Strong interest in Deltroit
Meanwhile, Inglis’s Sam Triggs suggested that the market interest has been phenomenal during the marketing of Deltroit Station near Gundagai, being offered by Australian Pastoral Group. Inglis Rural Property has been engaged to offer the property by expressions of interest, closing 19 May.
“To date we have received enquiry from the United States, the UK, China, Hong Kong along with several domestic investors, with approximately 70 enquires to date and approximately 14 farm inspections after a stringent qualification process,” Mr Triggs said.
Katherine holdings hit the market in abundance
As mentioned in last week’s Weekly Property Report, a rash of smaller Katherine district cattle properties have been released to the market at very strong prices. They join some other larger listed Northern Territory stations.
Recent listings to emerge include:
- 139,200ha Conways
- 60,200ha Middle Creek
- 72,300ha Sturt Downs
- 57,560ha Florina Stations
- 42,900ha Wyworrie
- 14,120ha Two Rivers
- 3343ha Phoenix Park (a registered depot for 20,000 head)
- 147,510ha Aroona Station
- 202,200ha Numery Station
- 331,888ha Kiana Station.
Sue Brosnan from Tanami Rural suggested that the rush of listings was because cattle property owners were taking advantage of solid commodity prices and the good level of interest from foreign and local investors.
Alison Ross from Elders at Katherine agreed. “Each vendor has their own reason for selling. With relatively low interest rates and banks looking to invest in agriculture, there’s an opportunity for buyers to invest more easily,” she said. Recently sold, or under contract, NT properties listed in our tabulated summary page include
- 380,040ha Old Mt Bundey Station – sold
- 7000ha Lonesome Dove – sold
- 111,000ha Hodgson River – under contract
- 295,000 Singleton Station – under contract.
Emission Reduction Fund auction pushes carbon price to lowest level
The latest Emission Reduction Fund auction has secured even cheaper carbon credits than the previous two auctions, for a total of $516 million.
ABC reports that the price has fallen to $10.23 a tonne, down from $14 a year ago, and $12 last November. There are more savannah burning projects, additional western NSW projects protecting native vegetation, projects that protect the Great Barrier Reef, landfill methane capture, and a piggery methane biogas project.

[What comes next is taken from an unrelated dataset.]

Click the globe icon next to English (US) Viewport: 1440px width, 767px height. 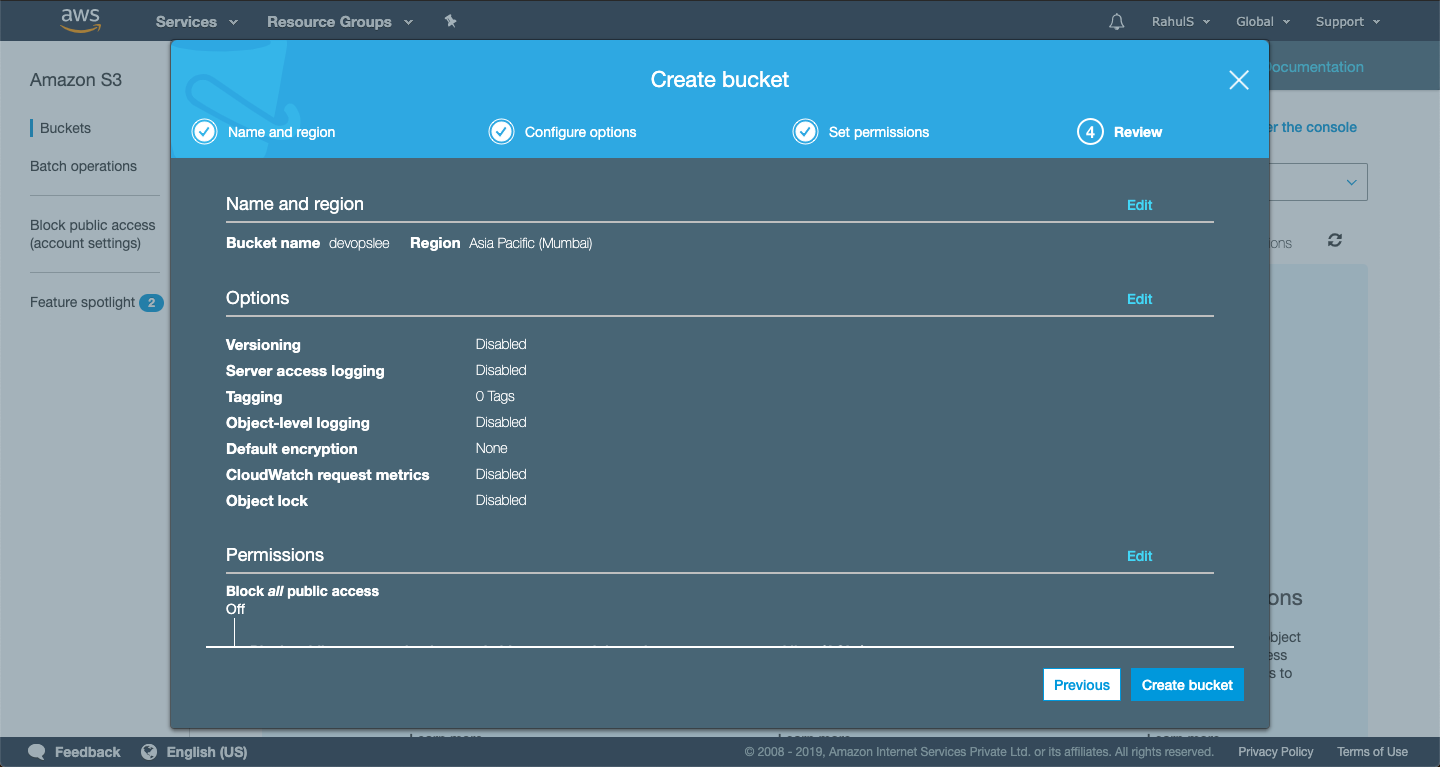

The previous auction saw big wins for the Cape York farmers who secured $36 million to help reduce the intensity of savannah fires in the dry season. Climate Friendly, a 13-year-old company dedicated to designing carbon farming projects to apply for these credits, secured seven million tonnes of carbon credits from a few projects. The largest, four million tonnes of carbon credits, was in the West Australian Goldfields.
“It’s a groundbreaking new project in the Goldfields of WA,” Carbon Friendly’s Josh Harris said. “It’s probably the largest tree planting project to happen under the emission reduction fund so far.
“What the land owner intends to do is they’ve purchased hundreds of thousands of hectares of land, and working with the local indigenous community, they’ll plant trees to reduce emissions.”
Mr Harris said it remained viable to do that work at $10 a tonne because the owner had taken a long-term approach.
More than two thirds of the Emissions Reduction Fund has already been allocated.
Brazil family to sell NT cattle holding
Businessman and philanthropist Lyn Brazil, who has a major stake in listed property developer Devine, has decided to sell his Vermelha cattle station in the Northern Territory.
The 200,000ha holding, on the edge of the Barkly Tableland, is expected to fetch about $18 million, especially in the current buying environment where overseas investors have been competitively snapping up major cattle stations and agricultural land.
“I’m selling because I’m 72 years old and it’s time to lighten off now,” Mr Brazil told The Australian Financial Review. Mr Brazil has owned Vermelha for 19 years.
A vestige of the former Tapp family cattle station holdings, the property has benefited from Mr Brazil’s investment in new water and fencing infrastructure and cattle herd development.
The property is now carrying 10,000 head of cattle.